── DATASET RECORDS

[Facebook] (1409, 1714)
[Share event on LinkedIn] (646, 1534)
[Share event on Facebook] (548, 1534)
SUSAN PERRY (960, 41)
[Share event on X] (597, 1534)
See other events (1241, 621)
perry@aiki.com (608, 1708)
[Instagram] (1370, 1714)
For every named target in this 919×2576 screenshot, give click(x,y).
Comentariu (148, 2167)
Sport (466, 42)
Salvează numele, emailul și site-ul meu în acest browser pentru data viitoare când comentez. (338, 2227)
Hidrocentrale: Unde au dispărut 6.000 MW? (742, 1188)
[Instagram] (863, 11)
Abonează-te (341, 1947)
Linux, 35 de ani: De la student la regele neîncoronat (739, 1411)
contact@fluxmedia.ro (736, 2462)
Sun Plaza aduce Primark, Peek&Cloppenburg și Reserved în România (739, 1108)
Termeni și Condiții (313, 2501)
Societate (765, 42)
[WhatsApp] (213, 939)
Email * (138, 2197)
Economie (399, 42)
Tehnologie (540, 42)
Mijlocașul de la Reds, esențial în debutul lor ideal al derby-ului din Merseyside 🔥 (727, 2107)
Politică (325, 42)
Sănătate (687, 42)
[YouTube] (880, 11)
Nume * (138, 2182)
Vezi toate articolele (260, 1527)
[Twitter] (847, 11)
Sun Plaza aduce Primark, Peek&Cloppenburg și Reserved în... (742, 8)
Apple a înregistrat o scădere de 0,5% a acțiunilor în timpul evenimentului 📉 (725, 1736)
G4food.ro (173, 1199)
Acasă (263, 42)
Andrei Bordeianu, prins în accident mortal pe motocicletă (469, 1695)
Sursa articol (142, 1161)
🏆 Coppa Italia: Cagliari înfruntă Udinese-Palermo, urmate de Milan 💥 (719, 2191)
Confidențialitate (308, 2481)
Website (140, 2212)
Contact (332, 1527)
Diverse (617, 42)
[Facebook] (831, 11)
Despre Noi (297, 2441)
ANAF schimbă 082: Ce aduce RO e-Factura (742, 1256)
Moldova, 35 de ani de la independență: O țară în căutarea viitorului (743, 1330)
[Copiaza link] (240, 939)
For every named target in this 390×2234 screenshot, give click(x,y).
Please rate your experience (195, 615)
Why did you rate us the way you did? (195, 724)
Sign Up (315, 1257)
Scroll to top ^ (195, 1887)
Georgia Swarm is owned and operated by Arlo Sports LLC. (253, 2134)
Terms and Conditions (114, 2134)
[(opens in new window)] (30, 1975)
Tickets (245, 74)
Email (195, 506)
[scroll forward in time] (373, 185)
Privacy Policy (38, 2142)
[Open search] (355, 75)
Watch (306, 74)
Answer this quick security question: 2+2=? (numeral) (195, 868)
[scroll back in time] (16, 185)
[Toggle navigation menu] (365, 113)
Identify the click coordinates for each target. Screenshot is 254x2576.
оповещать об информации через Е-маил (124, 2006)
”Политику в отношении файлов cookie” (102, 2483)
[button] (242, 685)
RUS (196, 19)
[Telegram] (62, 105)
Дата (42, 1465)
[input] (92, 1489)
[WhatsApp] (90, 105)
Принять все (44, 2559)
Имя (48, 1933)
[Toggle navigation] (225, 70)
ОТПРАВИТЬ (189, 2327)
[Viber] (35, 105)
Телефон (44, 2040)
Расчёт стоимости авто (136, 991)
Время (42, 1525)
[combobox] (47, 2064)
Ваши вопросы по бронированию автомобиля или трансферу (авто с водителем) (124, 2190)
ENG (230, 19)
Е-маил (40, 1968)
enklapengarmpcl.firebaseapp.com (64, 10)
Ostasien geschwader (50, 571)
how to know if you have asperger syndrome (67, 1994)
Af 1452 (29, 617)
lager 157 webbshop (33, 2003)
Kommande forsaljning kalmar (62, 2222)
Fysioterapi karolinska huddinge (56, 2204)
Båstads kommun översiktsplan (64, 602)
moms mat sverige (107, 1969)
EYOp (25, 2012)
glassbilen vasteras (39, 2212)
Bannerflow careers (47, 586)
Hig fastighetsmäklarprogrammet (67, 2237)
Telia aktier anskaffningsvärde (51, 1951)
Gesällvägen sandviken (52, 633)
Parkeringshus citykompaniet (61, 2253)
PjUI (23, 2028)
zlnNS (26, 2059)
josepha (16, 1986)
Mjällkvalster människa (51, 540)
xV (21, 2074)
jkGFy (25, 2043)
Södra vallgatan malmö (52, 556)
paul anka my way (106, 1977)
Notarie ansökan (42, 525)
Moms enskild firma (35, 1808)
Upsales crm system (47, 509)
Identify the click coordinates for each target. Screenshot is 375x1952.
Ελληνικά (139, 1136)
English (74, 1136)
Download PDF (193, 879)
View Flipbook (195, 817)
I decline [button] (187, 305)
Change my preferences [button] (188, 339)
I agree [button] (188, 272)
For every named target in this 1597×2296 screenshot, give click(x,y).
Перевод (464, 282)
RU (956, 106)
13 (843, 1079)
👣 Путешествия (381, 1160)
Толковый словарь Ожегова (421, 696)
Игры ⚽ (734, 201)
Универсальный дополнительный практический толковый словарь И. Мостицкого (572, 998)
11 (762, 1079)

────

WHAT THE EXERCISE ASKS |
Copy exactly the lines that run from the first line of the data to the line containing "Sport (466, 42)", please, with both ends included and nothing else.

EXERCISE RESULT |
[Facebook] (1409, 1714)
[Share event on LinkedIn] (646, 1534)
[Share event on Facebook] (548, 1534)
SUSAN PERRY (960, 41)
[Share event on X] (597, 1534)
See other events (1241, 621)
perry@aiki.com (608, 1708)
[Instagram] (1370, 1714)
For every named target in this 919×2576 screenshot, give click(x,y).
Comentariu (148, 2167)
Sport (466, 42)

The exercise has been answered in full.